Le célèbre écrivain kényan Ngũgĩ wa Thiong’o, figure incontournable de la littérature africaine contemporaine, est décédé à l’âge de 87 ans. Auteur, penseur et militant, il laisse derrière lui une œuvre monumentale, tissée à travers six décennies, qui a accompagné la transformation du Kenya, de la colonisation britannique à la quête démocratique.
Né en 1938 sous le nom de James Thiong’o Ngũgĩ, alors que le Kenya était encore sous domination coloniale, il a grandi dans une famille modeste à Limuru. Son parcours fut marqué par la répression coloniale : il raconte avoir un jour retrouvé son village rasé et ses proches internés dans des camps pendant la révolte des Mau Mau (1952–1960). Son frère, sourd, fut abattu par un soldat britannique après avoir mal interprété un ordre.
◇ ◇ ◇ ◇ ◇ ◇ ◇
Consigne -
Rédigez la suite du texte sur Ngũgĩ wa Thiong’o en partant de sa dernière phrase. Les items qui suivent constituent un matériau indépendant du texte sur Ngũgĩ wa Thiong’o.

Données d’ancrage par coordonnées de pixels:
◇ ◇ ◇ ◇ ◇ ◇ ◇
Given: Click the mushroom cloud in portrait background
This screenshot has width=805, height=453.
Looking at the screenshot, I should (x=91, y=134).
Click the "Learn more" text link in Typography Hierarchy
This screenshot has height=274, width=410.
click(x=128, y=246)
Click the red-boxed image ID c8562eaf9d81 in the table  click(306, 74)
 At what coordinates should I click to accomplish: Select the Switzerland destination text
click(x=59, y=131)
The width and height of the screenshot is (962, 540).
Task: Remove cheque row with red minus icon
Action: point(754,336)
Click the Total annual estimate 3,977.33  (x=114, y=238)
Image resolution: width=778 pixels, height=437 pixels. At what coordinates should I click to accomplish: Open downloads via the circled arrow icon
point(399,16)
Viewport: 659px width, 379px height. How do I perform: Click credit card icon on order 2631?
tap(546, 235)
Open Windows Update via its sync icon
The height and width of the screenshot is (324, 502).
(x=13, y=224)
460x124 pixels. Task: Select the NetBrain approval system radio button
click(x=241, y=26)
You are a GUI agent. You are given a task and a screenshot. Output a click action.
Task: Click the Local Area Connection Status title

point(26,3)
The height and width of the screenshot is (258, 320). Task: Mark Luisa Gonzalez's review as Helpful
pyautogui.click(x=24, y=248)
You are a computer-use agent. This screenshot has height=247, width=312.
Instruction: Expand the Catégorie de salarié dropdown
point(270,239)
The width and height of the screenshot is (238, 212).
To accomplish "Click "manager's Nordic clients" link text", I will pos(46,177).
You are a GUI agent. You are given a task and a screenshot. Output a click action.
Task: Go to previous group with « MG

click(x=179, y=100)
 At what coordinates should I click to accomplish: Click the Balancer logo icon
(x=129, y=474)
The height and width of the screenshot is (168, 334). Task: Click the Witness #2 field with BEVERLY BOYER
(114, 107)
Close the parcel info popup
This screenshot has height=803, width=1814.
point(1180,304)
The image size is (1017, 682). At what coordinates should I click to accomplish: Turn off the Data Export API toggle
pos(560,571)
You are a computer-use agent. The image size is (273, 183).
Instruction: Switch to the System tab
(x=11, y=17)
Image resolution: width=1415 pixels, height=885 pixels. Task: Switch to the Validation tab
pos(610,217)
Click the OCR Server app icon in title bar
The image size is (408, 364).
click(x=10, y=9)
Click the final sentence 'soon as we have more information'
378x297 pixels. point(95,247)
◇ ◇ ◇ ◇ ◇ ◇ ◇
Corrigé -
Après ses études à l’université Makerere en Ouganda, Ngũgĩ partage son premier manuscrit avec le grand écrivain nigérian Chinua Achebe, qui l’aide à publier Weep Not, Child en 1964 — le premier roman anglophone d’Afrique de l’Est à connaître une reconnaissance internationale. Suivent The River Between et A Grain of Wheat, confirmant son statut d’écrivain majeur.
Mais 1977 marque un tournant : il abandonne son nom colonial pour devenir Ngũgĩ wa Thiong’o et choisit de n’écrire qu’en kikuyu, sa langue maternelle. Son roman Petals of Blood, critique acerbe des élites postcoloniales, est suivi de la pièce Ngaahika Ndeenda (Je me marierai quand je voudrai), coécrite et interdite peu après sa première représentation. Ngũgĩ est emprisonné sans procès pendant un an, période durant laquelle il rédige Devil on the Cross sur du papier hygiénique.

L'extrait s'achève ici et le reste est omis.